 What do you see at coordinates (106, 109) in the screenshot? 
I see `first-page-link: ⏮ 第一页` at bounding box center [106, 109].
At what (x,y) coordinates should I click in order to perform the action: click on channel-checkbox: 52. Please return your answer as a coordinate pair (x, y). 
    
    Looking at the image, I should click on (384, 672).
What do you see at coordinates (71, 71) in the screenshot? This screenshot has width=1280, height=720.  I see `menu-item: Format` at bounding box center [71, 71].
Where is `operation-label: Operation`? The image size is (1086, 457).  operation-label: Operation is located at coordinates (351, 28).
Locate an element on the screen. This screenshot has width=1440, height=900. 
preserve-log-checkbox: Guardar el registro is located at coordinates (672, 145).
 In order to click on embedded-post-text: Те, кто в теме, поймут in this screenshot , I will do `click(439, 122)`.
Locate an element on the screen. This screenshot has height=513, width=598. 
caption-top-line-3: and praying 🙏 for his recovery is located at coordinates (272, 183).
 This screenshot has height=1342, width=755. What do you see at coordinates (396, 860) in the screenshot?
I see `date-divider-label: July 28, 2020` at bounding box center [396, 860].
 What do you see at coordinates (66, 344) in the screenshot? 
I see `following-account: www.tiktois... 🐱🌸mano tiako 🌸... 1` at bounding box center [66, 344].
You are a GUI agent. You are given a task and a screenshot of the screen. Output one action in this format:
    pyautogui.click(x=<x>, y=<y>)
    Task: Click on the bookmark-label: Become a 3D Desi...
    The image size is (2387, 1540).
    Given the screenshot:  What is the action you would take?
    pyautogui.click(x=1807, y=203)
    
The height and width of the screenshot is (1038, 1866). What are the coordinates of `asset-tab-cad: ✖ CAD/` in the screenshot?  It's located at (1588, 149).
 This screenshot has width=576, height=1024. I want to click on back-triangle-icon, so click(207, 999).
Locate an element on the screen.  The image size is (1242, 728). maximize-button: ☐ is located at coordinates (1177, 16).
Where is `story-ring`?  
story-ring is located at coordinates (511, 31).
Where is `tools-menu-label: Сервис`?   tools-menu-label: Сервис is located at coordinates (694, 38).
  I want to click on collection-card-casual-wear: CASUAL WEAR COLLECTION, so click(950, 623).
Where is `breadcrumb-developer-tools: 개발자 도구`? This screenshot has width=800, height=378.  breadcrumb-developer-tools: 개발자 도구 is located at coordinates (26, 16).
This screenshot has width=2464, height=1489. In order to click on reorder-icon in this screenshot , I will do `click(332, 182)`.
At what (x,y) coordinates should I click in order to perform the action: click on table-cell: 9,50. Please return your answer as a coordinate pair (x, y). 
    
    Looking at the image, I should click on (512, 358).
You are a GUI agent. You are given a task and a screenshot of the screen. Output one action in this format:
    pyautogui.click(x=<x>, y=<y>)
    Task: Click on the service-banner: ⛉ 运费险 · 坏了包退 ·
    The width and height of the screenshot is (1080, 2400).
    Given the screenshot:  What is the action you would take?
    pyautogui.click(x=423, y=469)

YOUR ASSIGNMENT ▸ Could you write out all of the records above again, switching "coordinate pair" to "position" and leaving everything else unchanged?

OUTPUT OF THE EXERCISE ▸
 What do you see at coordinates (106, 109) in the screenshot? 
I see `first-page-link: ⏮ 第一页` at bounding box center [106, 109].
At what (x,y) coordinates should I click in order to perform the action: click on channel-checkbox: 52. Please return your answer as a position (x, y). 
    
    Looking at the image, I should click on (384, 672).
What do you see at coordinates (71, 71) in the screenshot? This screenshot has width=1280, height=720.  I see `menu-item: Format` at bounding box center [71, 71].
Where is `operation-label: Operation`? The image size is (1086, 457).  operation-label: Operation is located at coordinates (351, 28).
Locate an element on the screen. This screenshot has width=1440, height=900. 
preserve-log-checkbox: Guardar el registro is located at coordinates (672, 145).
 In order to click on embedded-post-text: Те, кто в теме, поймут in this screenshot , I will do `click(439, 122)`.
Locate an element on the screen. This screenshot has height=513, width=598. 
caption-top-line-3: and praying 🙏 for his recovery is located at coordinates (272, 183).
 This screenshot has height=1342, width=755. What do you see at coordinates (396, 860) in the screenshot?
I see `date-divider-label: July 28, 2020` at bounding box center [396, 860].
 What do you see at coordinates (66, 344) in the screenshot? 
I see `following-account: www.tiktois... 🐱🌸mano tiako 🌸... 1` at bounding box center [66, 344].
You are a GUI agent. You are given a task and a screenshot of the screen. Output one action in this format:
    pyautogui.click(x=<x>, y=<y>)
    Task: Click on the bookmark-label: Become a 3D Desi...
    The image size is (2387, 1540).
    Given the screenshot:  What is the action you would take?
    pyautogui.click(x=1807, y=203)
    
The height and width of the screenshot is (1038, 1866). What are the coordinates of `asset-tab-cad: ✖ CAD/` in the screenshot?  It's located at (1588, 149).
 This screenshot has width=576, height=1024. I want to click on back-triangle-icon, so click(207, 999).
Locate an element on the screen.  The image size is (1242, 728). maximize-button: ☐ is located at coordinates (1177, 16).
Where is `story-ring`?  
story-ring is located at coordinates (511, 31).
Where is `tools-menu-label: Сервис`?   tools-menu-label: Сервис is located at coordinates (694, 38).
  I want to click on collection-card-casual-wear: CASUAL WEAR COLLECTION, so click(950, 623).
Where is `breadcrumb-developer-tools: 개발자 도구`? This screenshot has width=800, height=378.  breadcrumb-developer-tools: 개발자 도구 is located at coordinates (26, 16).
This screenshot has width=2464, height=1489. In order to click on reorder-icon in this screenshot , I will do `click(332, 182)`.
At what (x,y) coordinates should I click in order to perform the action: click on table-cell: 9,50. Please return your answer as a position (x, y). 
    
    Looking at the image, I should click on (512, 358).
You are a GUI agent. You are given a task and a screenshot of the screen. Output one action in this format:
    pyautogui.click(x=<x>, y=<y>)
    Task: Click on the service-banner: ⛉ 运费险 · 坏了包退 ·
    The width and height of the screenshot is (1080, 2400).
    Given the screenshot:  What is the action you would take?
    pyautogui.click(x=423, y=469)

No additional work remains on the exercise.